The participants are invited to experiment on the following questions:
How to design/direct/perform a stage on the brink of an environmental collapse and in the age of an algorithm-conditioned society? How to reconsider and give dramaturgical hospitality to more-than-human beings (plants, animals, minerals, meteorological phenomena, but also computational, algorithmic, artificial entities) as our contemporary stage co-(f)actors? How to review and ecologically renegotiate the human aesthetic control of the stage taking in consideration other-than-human temporalities? What kind of stage forms after the dramaturgies of the postdramatic, in this radical movement towards the techno-ecodramaturgies of a hyperdramatic theatre?
The workshop is stimulated by Roumagnac's artistic practice and research, which is introduced through several artistic examples and a selected – and discussed - referent bibliography, such as Timothy Morton (on hyperobjects), Donna Haraway (on tentacular thinking), Bruno Latour (on Gaïa), Bernard Stiegler (on neganthropocene), Theresa May (on ecodramaturgy) and some material from Queer Theory (on queer time).

 

Groups are formed in the first day of the workshop. Groups of, at most, three people, from diverse disciplinary backgrounds, who work in a collaborative way in the various phases of the experimentation. Participants are tasked to create a performative/scenic prototype and present it at the end of the workshop, as a (partial) response to the topics introduced, shared and discussed, and the way they reflect on their own developping practice at their contact. The protoscenotype may be a performance, a play, an installation, a scenographic display, a video, an image, a narration, or something else.

 

The workshop is developed on the base of a methodological process coming from artistic research field. The workshop will be divided between the study of a chosen theoretical material, artistic examples, and practical implementations. The workshop starts with a brief introduction to the history of the "future of the stage" and the (artistic and philosophical) movements/experiments of the "eco-theatre" of the 20th century, in relation to contemporary eco-aesthetic concerns.
Finally, every scenic/scenographic protoscenotypes realized by the participants has to embed a chosen Shakespeare's figure/text from The Tempest, Hamlet, King Lear or A Midsummer Night's Dream.
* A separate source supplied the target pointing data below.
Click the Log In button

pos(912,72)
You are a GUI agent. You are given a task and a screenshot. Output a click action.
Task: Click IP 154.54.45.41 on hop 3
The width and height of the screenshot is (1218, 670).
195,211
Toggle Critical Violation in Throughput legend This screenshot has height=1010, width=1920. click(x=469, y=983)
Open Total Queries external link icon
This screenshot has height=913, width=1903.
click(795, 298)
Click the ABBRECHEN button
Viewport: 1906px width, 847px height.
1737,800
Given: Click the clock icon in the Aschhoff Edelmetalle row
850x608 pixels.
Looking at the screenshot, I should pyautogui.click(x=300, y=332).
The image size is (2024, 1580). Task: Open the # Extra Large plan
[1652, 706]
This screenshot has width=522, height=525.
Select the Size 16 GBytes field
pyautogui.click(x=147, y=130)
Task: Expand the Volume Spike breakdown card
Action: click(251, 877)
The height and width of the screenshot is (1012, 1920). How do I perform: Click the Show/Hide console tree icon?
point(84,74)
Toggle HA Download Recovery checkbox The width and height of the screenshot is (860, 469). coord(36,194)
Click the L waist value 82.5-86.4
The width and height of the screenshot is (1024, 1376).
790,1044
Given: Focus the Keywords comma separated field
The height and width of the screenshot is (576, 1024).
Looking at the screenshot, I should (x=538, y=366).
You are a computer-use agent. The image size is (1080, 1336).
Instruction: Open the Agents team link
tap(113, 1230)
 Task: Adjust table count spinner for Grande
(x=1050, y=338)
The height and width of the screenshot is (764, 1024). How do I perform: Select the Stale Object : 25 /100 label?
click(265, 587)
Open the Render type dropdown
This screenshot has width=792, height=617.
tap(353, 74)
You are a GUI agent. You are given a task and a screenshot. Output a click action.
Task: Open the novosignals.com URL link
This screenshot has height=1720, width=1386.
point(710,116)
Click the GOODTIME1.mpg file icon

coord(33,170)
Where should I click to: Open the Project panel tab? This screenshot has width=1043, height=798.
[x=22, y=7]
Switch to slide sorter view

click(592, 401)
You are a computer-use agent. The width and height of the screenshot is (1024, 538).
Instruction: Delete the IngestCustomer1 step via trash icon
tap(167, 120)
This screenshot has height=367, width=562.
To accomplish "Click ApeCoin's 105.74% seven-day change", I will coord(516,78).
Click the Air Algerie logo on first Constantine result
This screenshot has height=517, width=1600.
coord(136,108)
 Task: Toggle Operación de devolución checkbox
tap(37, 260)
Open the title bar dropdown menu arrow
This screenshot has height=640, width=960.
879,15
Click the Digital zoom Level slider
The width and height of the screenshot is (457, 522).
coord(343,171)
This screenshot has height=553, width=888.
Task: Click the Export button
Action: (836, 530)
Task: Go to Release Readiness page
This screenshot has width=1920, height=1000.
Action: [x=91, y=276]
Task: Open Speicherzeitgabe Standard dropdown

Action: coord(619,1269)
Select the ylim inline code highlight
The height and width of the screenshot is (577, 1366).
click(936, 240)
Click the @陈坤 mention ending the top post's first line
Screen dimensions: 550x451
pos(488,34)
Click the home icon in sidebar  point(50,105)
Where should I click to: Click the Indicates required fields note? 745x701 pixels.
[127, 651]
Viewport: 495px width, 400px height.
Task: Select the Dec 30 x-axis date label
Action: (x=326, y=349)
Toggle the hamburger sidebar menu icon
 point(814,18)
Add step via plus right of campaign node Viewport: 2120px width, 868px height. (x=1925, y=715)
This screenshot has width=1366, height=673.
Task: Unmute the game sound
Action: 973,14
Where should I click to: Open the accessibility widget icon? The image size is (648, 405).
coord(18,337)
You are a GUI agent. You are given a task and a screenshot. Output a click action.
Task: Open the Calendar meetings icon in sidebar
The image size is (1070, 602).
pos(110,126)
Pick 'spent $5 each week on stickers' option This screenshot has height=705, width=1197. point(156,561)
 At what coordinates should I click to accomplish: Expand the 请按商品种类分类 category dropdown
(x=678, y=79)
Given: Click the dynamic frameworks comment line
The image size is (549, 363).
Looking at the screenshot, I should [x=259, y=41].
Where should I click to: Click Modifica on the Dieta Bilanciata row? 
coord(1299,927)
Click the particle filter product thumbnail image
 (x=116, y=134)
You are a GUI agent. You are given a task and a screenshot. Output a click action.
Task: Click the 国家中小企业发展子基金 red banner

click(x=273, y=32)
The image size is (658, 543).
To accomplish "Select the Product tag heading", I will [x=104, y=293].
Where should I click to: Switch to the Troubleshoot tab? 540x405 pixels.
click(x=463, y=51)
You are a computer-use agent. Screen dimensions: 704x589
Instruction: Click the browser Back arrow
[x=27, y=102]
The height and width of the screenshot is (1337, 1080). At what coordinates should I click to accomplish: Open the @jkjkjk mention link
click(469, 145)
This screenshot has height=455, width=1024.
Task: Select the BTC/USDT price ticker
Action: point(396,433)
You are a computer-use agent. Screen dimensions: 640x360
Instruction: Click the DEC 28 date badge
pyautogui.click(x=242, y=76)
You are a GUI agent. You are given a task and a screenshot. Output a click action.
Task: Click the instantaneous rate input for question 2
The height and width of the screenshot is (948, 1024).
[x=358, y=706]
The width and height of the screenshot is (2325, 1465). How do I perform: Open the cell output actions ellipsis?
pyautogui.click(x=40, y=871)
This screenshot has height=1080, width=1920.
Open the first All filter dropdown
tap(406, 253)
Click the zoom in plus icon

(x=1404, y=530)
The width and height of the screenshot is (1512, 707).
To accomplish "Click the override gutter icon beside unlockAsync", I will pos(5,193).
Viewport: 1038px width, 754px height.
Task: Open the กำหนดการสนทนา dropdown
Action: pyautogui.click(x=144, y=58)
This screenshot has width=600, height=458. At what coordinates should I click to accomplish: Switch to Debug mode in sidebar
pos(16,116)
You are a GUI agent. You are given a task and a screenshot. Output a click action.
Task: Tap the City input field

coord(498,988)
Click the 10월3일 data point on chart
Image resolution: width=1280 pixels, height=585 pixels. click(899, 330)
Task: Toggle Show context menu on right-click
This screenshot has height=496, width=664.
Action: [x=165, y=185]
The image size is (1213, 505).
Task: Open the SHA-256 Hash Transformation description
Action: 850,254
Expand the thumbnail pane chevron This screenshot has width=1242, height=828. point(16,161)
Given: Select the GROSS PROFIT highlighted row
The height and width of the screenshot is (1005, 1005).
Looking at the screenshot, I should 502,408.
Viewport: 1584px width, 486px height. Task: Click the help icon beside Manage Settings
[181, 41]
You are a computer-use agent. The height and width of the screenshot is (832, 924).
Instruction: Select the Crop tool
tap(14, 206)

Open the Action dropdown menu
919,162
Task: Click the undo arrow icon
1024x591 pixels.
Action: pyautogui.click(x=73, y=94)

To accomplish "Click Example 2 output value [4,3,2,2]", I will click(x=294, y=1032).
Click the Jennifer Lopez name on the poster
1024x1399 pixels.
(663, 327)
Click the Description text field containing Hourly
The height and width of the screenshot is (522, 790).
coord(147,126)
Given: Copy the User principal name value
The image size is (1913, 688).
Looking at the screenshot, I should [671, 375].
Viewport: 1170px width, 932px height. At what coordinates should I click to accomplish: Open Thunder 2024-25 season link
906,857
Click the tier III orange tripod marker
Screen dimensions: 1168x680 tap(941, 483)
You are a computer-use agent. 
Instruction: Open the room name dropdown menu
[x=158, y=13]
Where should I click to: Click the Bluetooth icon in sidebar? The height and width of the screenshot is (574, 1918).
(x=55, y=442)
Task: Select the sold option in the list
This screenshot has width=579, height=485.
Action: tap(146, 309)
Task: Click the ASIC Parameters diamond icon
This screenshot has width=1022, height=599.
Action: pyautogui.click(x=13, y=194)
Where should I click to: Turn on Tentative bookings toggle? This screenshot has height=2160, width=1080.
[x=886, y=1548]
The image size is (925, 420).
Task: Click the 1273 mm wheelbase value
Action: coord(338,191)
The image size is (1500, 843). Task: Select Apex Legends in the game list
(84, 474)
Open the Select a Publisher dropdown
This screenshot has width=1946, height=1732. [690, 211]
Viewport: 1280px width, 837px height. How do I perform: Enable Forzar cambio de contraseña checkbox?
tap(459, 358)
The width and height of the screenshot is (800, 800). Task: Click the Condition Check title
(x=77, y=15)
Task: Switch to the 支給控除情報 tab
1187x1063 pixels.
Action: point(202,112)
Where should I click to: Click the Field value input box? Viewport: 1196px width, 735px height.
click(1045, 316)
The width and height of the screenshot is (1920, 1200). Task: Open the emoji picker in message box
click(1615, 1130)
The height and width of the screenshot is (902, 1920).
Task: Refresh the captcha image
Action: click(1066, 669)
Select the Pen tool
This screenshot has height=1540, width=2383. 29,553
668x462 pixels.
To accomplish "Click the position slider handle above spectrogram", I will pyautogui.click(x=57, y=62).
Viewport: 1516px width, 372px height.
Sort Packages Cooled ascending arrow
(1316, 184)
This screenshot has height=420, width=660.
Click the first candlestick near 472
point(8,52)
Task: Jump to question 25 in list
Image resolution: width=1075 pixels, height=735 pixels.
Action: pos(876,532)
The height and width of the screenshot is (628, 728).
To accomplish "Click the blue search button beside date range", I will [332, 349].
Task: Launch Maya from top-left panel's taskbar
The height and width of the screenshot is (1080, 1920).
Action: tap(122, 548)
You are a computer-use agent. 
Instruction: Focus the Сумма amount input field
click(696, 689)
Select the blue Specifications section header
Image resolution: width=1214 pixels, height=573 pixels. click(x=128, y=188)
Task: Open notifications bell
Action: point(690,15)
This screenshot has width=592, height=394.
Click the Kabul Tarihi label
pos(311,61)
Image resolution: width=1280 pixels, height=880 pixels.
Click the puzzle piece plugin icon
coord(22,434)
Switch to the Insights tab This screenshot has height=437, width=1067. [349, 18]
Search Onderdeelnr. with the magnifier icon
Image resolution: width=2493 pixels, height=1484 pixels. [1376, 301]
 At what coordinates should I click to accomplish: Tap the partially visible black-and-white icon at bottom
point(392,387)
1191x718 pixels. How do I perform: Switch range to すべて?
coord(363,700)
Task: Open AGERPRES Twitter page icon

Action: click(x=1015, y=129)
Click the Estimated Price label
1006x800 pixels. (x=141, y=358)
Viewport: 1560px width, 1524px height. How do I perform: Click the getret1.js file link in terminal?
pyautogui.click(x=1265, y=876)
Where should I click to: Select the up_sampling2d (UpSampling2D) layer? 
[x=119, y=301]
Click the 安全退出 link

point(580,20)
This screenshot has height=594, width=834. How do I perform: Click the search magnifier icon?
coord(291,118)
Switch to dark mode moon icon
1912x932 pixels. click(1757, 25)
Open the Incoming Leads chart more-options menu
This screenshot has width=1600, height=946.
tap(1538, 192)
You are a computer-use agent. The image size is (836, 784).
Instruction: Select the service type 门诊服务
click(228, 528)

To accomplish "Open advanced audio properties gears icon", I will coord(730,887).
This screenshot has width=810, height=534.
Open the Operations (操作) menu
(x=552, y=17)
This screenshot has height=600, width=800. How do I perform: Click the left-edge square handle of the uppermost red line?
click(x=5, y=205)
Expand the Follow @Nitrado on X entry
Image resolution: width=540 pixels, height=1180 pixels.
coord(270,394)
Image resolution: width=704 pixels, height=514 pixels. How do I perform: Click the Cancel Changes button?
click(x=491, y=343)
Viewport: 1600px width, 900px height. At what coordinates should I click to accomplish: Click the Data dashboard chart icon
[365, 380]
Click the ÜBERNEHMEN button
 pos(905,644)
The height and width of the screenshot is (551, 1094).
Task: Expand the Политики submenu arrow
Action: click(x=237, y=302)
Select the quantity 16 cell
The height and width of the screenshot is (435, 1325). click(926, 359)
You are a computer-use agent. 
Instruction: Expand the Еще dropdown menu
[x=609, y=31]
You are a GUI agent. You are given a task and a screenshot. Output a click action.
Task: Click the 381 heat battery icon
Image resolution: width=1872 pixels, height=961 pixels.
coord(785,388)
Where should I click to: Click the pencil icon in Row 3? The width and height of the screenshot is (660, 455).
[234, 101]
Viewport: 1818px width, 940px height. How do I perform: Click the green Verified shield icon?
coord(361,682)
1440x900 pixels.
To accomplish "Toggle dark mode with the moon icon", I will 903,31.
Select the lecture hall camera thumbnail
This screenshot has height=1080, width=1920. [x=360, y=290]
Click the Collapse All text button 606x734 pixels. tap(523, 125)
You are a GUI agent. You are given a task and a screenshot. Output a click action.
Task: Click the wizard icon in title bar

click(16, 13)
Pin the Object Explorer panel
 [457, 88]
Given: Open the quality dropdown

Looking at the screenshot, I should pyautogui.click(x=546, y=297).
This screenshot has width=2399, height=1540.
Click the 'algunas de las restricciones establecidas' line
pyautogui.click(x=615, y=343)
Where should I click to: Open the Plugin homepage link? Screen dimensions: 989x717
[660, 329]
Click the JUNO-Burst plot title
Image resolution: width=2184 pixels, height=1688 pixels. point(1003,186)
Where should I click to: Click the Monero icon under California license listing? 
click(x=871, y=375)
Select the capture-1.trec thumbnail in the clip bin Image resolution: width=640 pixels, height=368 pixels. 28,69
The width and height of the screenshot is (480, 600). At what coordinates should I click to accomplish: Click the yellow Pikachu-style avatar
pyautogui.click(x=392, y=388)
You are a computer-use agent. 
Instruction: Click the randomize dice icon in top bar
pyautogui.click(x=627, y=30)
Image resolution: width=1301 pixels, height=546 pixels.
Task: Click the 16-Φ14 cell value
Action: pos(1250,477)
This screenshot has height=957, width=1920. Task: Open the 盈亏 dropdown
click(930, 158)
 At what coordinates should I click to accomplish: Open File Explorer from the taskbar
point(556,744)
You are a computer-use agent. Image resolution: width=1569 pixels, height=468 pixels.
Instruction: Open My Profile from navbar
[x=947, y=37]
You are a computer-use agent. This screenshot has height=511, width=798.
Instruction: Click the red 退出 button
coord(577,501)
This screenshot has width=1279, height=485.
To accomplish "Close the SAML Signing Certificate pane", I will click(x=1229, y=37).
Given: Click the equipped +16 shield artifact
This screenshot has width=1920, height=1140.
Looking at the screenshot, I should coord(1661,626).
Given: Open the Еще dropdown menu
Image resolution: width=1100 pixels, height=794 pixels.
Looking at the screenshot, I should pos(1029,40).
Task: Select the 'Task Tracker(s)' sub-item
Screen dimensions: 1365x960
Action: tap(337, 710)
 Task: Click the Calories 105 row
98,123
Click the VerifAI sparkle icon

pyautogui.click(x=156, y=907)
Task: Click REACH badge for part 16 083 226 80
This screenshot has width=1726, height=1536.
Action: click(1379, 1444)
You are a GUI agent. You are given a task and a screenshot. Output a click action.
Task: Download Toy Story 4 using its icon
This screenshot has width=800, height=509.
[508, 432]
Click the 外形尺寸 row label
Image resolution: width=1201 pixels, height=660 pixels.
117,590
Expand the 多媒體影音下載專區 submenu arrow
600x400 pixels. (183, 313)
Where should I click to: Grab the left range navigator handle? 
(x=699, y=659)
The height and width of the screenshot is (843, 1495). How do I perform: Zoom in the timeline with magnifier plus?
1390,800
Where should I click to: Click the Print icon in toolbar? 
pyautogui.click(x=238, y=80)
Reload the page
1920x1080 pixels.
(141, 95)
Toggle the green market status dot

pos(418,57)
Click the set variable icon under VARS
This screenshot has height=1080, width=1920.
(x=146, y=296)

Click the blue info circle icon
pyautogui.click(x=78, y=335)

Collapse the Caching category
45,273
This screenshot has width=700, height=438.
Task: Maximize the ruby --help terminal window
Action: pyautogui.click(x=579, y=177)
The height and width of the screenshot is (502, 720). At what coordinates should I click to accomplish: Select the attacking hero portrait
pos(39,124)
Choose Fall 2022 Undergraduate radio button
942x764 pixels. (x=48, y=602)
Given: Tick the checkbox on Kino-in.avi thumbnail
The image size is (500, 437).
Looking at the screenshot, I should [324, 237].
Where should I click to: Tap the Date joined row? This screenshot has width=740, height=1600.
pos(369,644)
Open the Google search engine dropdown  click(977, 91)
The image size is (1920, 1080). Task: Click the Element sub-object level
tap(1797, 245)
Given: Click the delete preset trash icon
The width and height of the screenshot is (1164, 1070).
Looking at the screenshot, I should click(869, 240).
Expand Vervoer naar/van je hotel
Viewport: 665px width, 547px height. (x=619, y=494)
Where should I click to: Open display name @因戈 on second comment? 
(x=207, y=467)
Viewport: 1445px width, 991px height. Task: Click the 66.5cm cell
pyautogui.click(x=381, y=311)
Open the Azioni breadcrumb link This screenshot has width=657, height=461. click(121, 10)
The frame/task for the conception and the realization of each protoscenotype is based on three picks and a constraint:

- one excerpt from the list of Shakespeare's fragments

- one extreme "background" from the following list: a dry apocalypse, a wet apocalypse, a great outdoor after the extinction of mankind or an artificial/machinic great indoor after the extinction of mankind

- one hyperobject from the following list: global warming, big data, global financial system, planetary pollution or radioactivity

- constraint: there should be no direct/live bodily/actorly presence in the protoscenotype


The workshop ends with a public demo.


After the workshop students should:
- be more familiar with some concepts around hyperdramatic theatre and deep(ening the) stage
- be more familiar with artistic research methodology and transdisciplinary working processes and aesthetic outcomes
- have explored and experienced the potential of the rescaling/repositioning of their artistic practices within contemporary new climatic regimes (Global warming/Big data).